* TEXT BLOCK:
###
On language, stats, and football

Americans call aubergines ‘eggplants’. For those familiar with the deep purple skin of the vegetable(?), this seems peculiar. To British ears, it’s one of those “oh, America!” things to roll ones eyes at and quietly mock, like ‘pants’ and ‘soccer’ and the missing ‘u’ in ‘colour’.

And then you learn that there’s a variety of aubergine that is white, and small, and generally looks quite like an egg.


Image from Wikipedia

It doesn’t matter that Americans call the purple version an eggplant even though it doesn’t look like an egg. It’s a little confusing to people unfamiliar with the term, but once you pair the word with the object it’s, well, just like any other name. Carrots don’t look much like cars.

The name ‘expected goals’ has been debated for almost as long as the statistic has existed, from back when it was calculated on stone tablets in the far distant past of the Allardyce Age. Despite the name’s detractors, the metric — which is a computer-modelled judge of chance quality — remains to be named that way on the screens, airwaves, and pages of an ever-increasing number of outlets.

Y’know what name from that era, when ‘expected goals’ was first coined, hasn’t stuck? xG2.
###
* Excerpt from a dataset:

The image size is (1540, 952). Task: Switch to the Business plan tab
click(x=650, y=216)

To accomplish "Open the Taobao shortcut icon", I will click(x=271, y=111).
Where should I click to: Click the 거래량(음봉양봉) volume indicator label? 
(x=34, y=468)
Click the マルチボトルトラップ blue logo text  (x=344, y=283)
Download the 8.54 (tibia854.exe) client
###
* TASK TO COMPLETE:
Answer these questions from the piece on language, stats, and football, one line each:
1. What do Americans call aubergines?
2. What color is the aubergine variety that looks like an egg?
3. Which name from the era when "expected goals" was coined has not stuck?
The entries are not required for the task.

* ANSWER FOR THE TASK:
1. Eggplants.
2. White.
3. xG2.